- _SOURCE DOCUMENT_
The Company operates through two principal business segments, machine clothing and roll covers. The machine clothing segment performance obligations generally include the production of various types of industrial textiles used on paper-making machines and on other industrial applications. In the Company's roll covers segment, the performance obligations generally include the manufacturing of various types of roll covers, spreader rolls, refurbishment of previously installed roll covers, and providing mechanical services for the internal mechanisms of rolls used on paper-making machines. The contract and order economics and risks are determined to be at the segment level. Within each segment the contracts are similar. Total revenues by segment for the reporting periods on the Consolidated Statements of Operations and Comprehensive (Loss) Income are disclosed in Note 9.

Revenue from the Company's performance obligations to customers is recognized at the point in time when control is transferred to the customer. Control is generally transferred to the customer when persuasive evidence of an arrangement exists, the price is fixed and determinable, delivery including transfer of title has occurred and there is a reasonable assurance of collection of the sales proceeds. The Company generally obtains written purchase authorizations from customers for a specific product or service performance obligation at a specified price and considers delivery and transfer of title to have occurred in accordance with its shipping terms. Payment is generally due in accordance with customary payment terms once the transfer of control has occurred. Revenue is recorded net of applicable allowances, including estimated allowances for returns, rebates and other discounts. Allowances are generally estimated based upon customer trends. In the machine clothing segment, a small portion of the business has been conducted pursuant to consignment arrangements under which the Company does not recognize a sale of a product to a customer until the customer places the product into use, which typically occurs some period after the product is shipped to the customer or to a warehouse location near the customer’s facility. As part of the consignment agreement, the Company delivers the goods to a location designated by the customer. In many cases, the customer and the Company generally agree to a “sunset” date, which represents the date by which the customer must accept all risks and rewards of ownership of the product and payment terms begin. For consignment sales, revenue is generally recognized on the earlier of the actual product installation date or the “sunset” date.

- _SUPPLIED MATERIAL_
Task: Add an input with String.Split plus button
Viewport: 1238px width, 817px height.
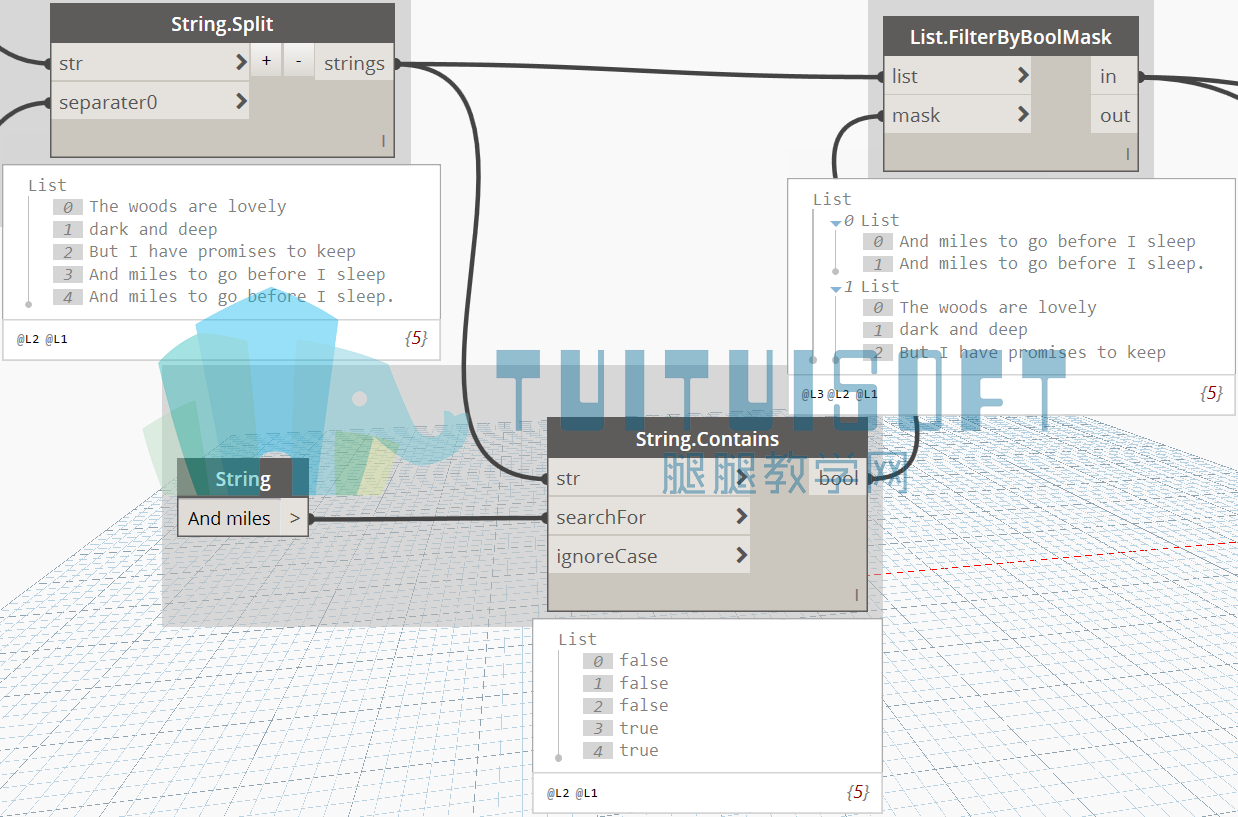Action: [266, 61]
==
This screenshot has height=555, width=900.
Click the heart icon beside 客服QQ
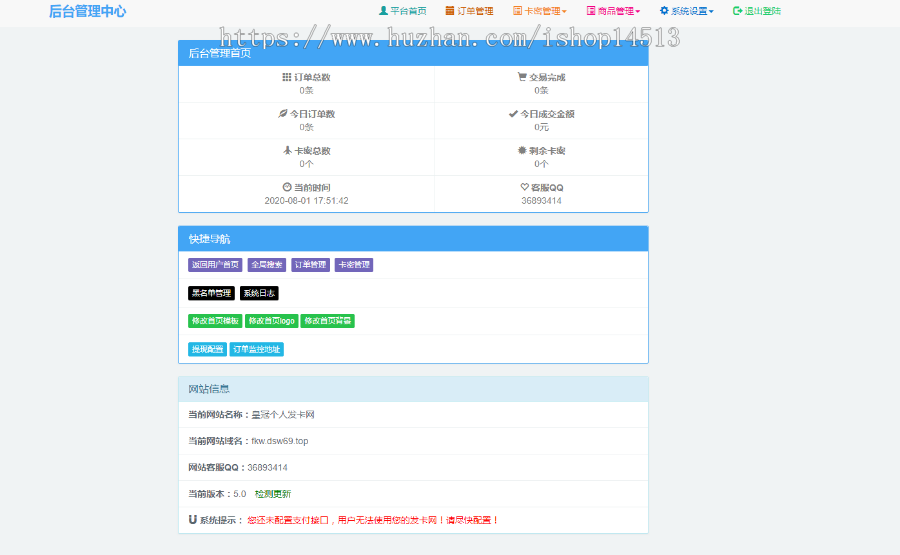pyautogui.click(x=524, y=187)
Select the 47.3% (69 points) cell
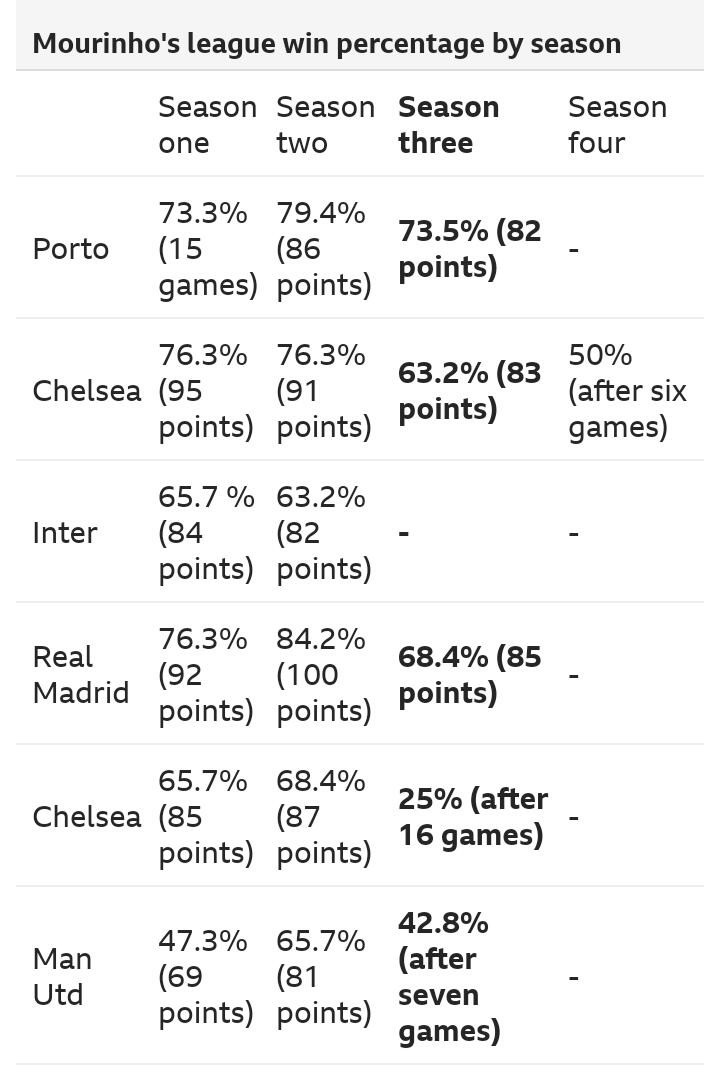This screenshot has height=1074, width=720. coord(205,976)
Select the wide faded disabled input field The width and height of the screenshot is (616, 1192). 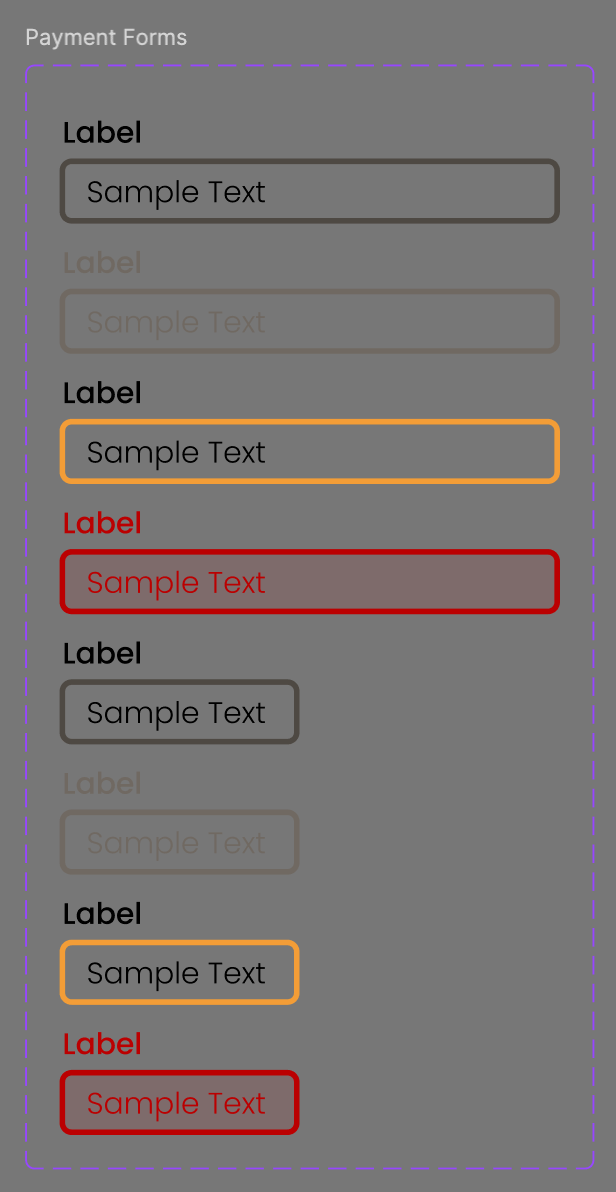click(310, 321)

- _DIRECTIVES_
(1) In the revenue recognition passage, when is revenue for consignment sales generally recognized?
(2) Extend the revenue recognition passage, picking up after its final sentence.

- _ANSWER SET_
(1) On the earlier of the actual product installation date or the "sunset" date.

(2)
The costs to fulfill the Company's performance obligations at a point in time are included in inventory. Refer to balances and further discussion in Note 1. Commissions are generally earned at the point in time the performance obligation is satisfied by the Company and are expensed as incurred. Commission expense for the three and six months ended June 30, 2018 and 2017 was as follows:

 
Three Months Ended June 30,
 
Six Months Ended June 30,
 
2018
 
2017
 
2018
 
2017
Commission expense (1)
$
2,574

 
$
3,564

 
$
5,832

 
$
7,098


(1) During the second quarter of 2018, the Company modified the commission structure for both the split between base pay and incentive compensation and the definition of commissionable sales in its North American operations. This resulted in a lower commission expense compared to the prior year.

The Company has net accounts receivable balances from customers of $81.6 million and $76.6 million as of June 30, 2018 and December 31, 2017, respectively. The Company does not have any contract receivable balance as of June 30, 2018 and December 31, 2017. The Company had minimal contract liability balances, which primarily relate to customer prepayments for certain products in its North American rolls business of $1.1 million and $0.5 million as of June 30, 2018 and December 31, 2017, respectively. The corresponding balances as of June 30, 2017 and December 31, 2016 were $0.4 million and $1.1 million, respectively. Minimal revenue was recognized on these contract liabilities during the three and six months ended June 30, 2018 and 2017.